# EXERCISE INSTRUCTIONS:
Copy out all lines from the entries below in which "computer" occurs.

# INFORMATION SHOWN:
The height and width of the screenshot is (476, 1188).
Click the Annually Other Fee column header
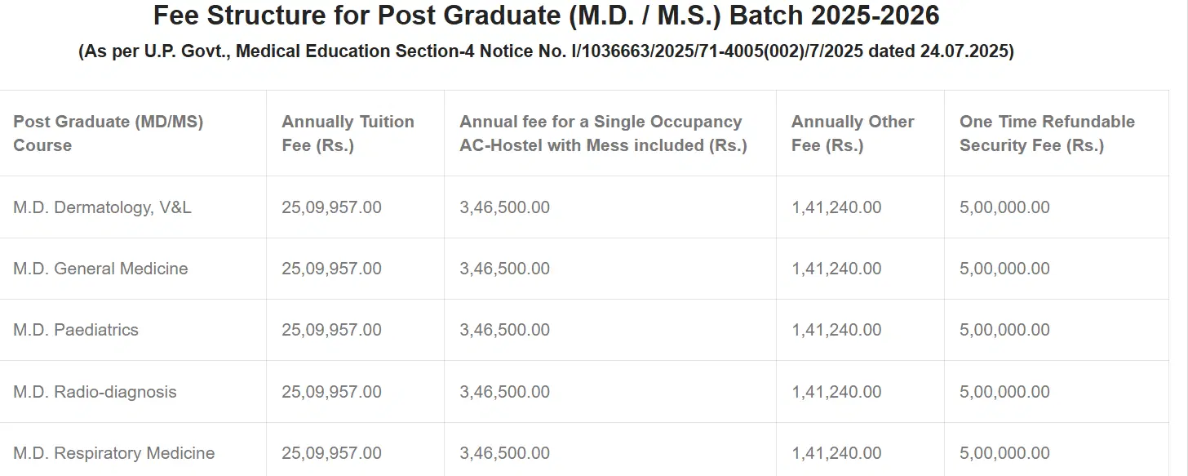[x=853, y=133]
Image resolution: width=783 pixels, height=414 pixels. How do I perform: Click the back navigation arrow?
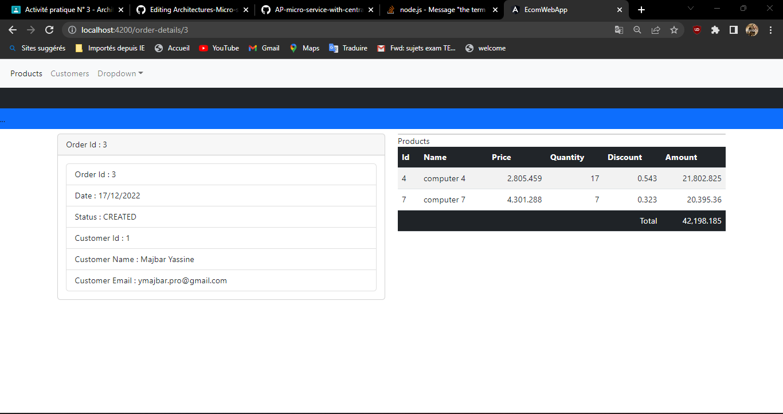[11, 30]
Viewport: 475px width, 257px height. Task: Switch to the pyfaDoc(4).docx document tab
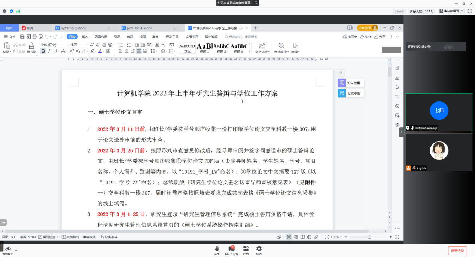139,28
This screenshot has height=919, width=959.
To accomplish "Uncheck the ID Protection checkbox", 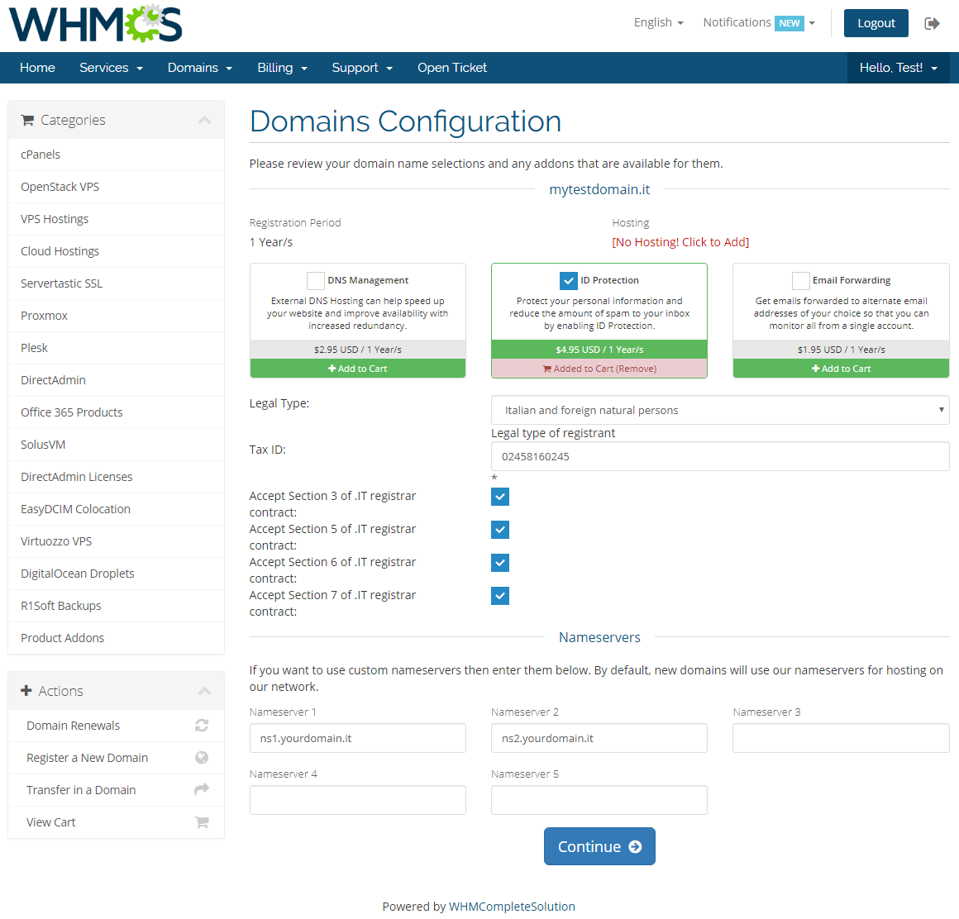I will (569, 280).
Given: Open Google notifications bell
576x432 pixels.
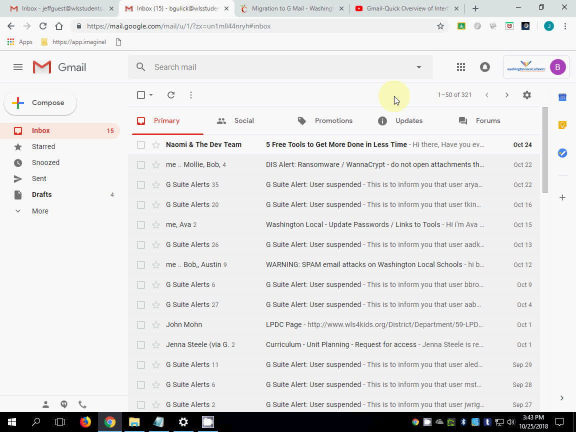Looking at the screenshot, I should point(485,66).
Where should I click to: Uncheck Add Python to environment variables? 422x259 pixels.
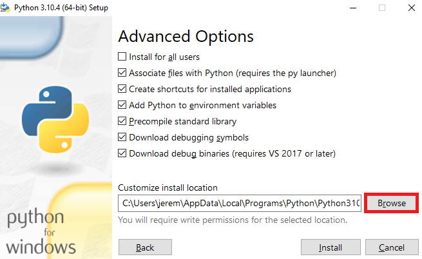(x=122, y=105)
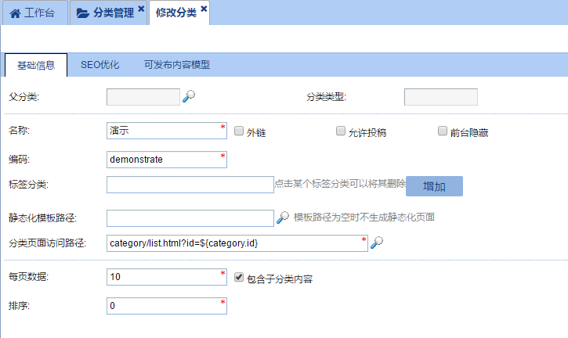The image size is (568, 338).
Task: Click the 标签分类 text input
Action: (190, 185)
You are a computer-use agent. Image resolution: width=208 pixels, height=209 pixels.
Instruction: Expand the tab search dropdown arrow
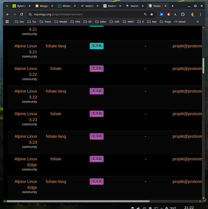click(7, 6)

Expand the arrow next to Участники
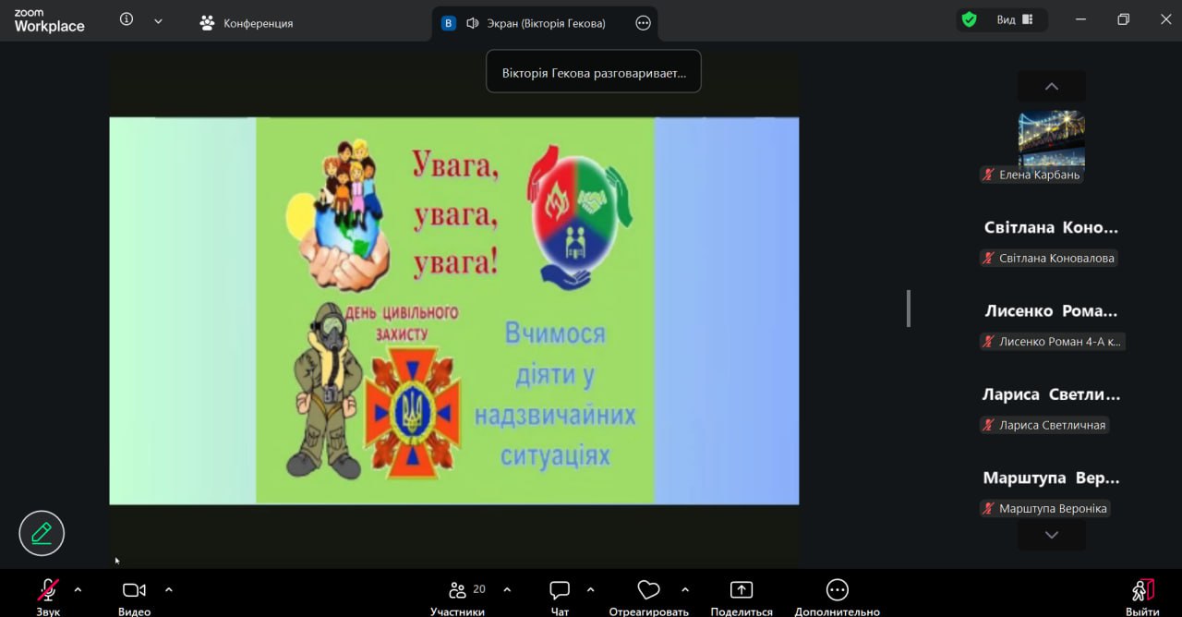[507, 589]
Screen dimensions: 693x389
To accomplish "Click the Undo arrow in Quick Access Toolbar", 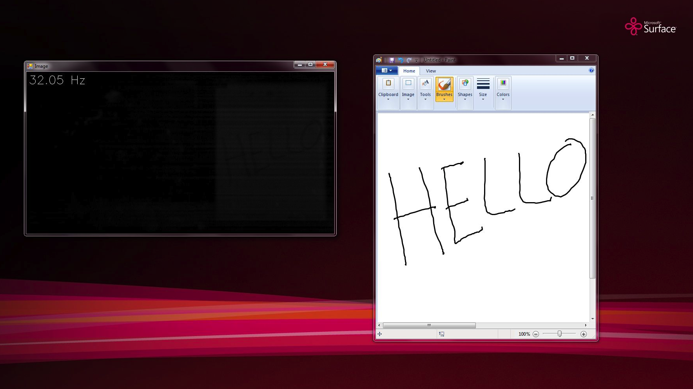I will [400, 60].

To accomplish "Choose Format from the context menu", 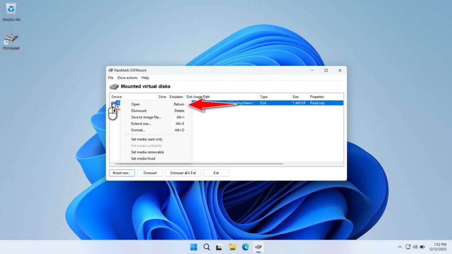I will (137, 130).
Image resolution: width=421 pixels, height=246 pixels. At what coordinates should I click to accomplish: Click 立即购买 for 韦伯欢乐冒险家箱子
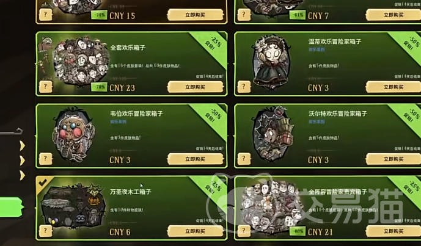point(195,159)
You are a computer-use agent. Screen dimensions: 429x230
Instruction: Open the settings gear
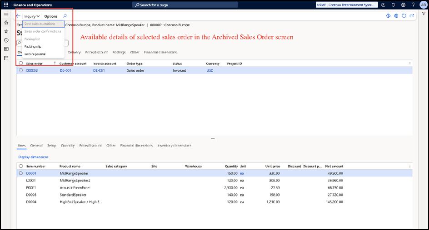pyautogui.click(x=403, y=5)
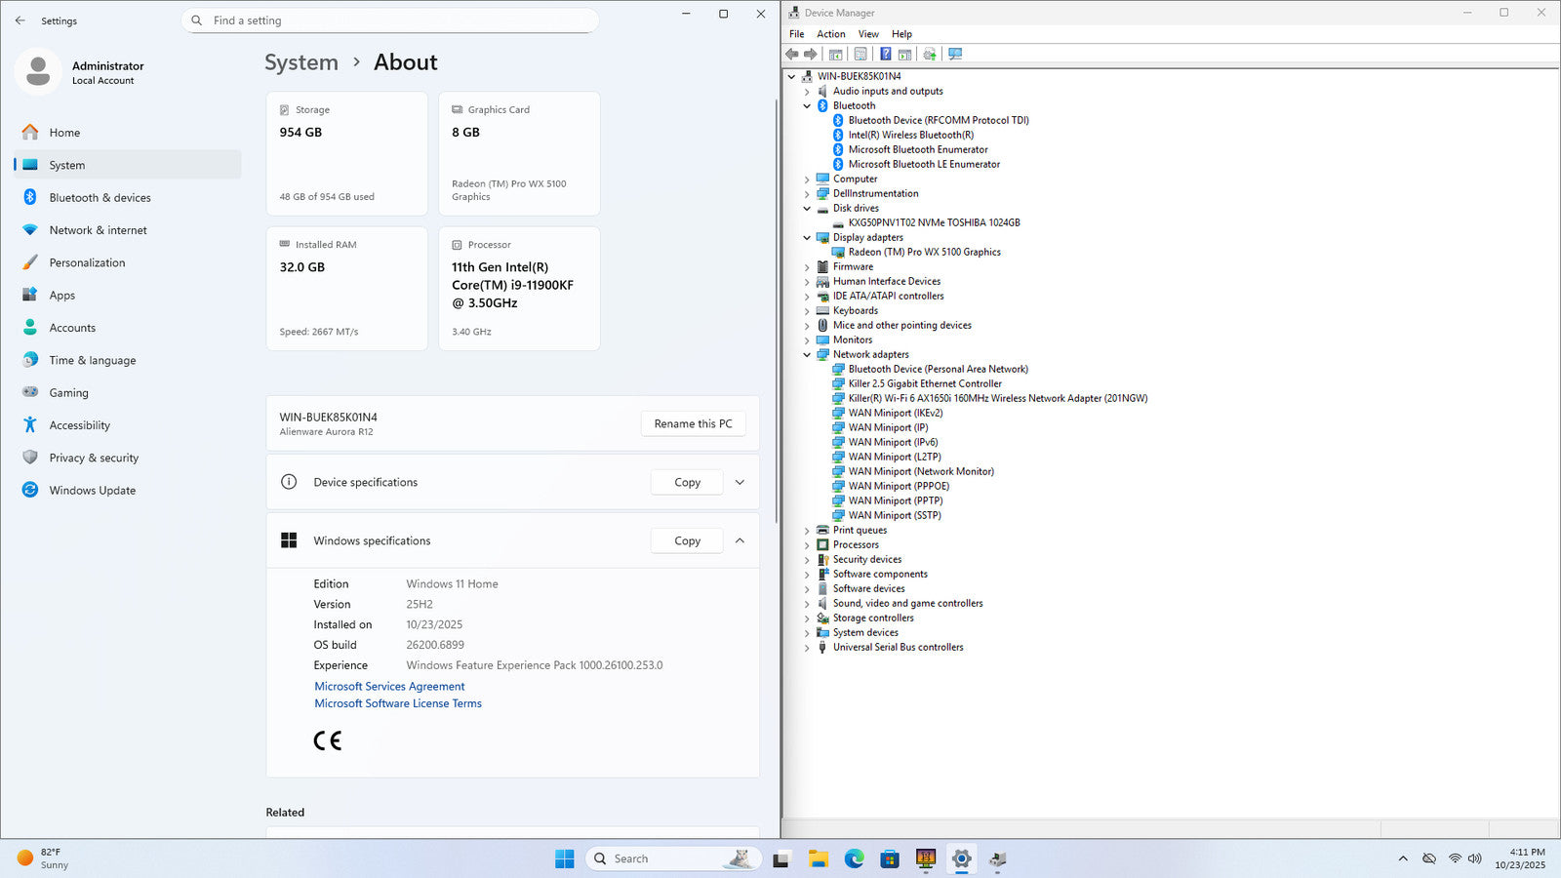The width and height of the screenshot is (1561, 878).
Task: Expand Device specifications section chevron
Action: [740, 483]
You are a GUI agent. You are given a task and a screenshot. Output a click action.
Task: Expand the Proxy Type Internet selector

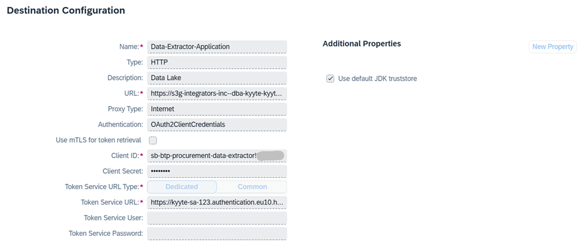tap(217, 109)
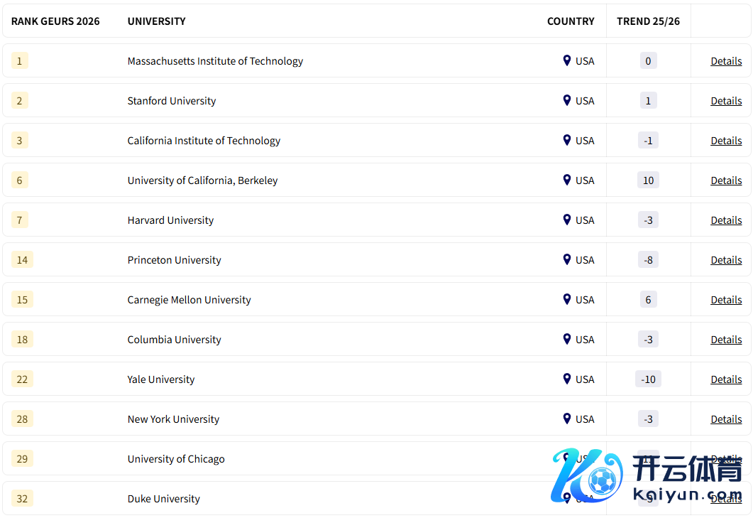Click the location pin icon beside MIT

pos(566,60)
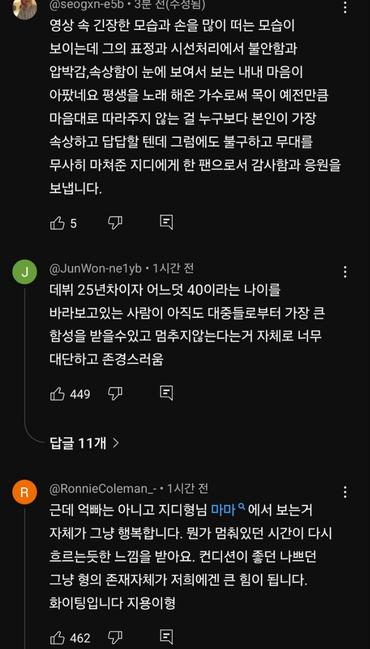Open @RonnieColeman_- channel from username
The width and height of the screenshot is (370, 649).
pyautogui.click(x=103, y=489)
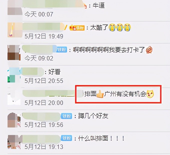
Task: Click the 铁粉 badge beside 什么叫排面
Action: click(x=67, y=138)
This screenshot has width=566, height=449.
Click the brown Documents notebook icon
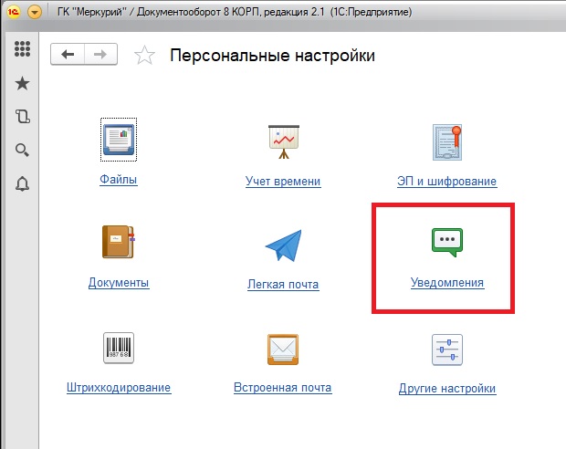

# TASK OUTPUT:
You are a computer-use agent. Image resolution: width=208 pixels, height=209 pixels.
You are a computer-use agent. Screen dimensions: 429x230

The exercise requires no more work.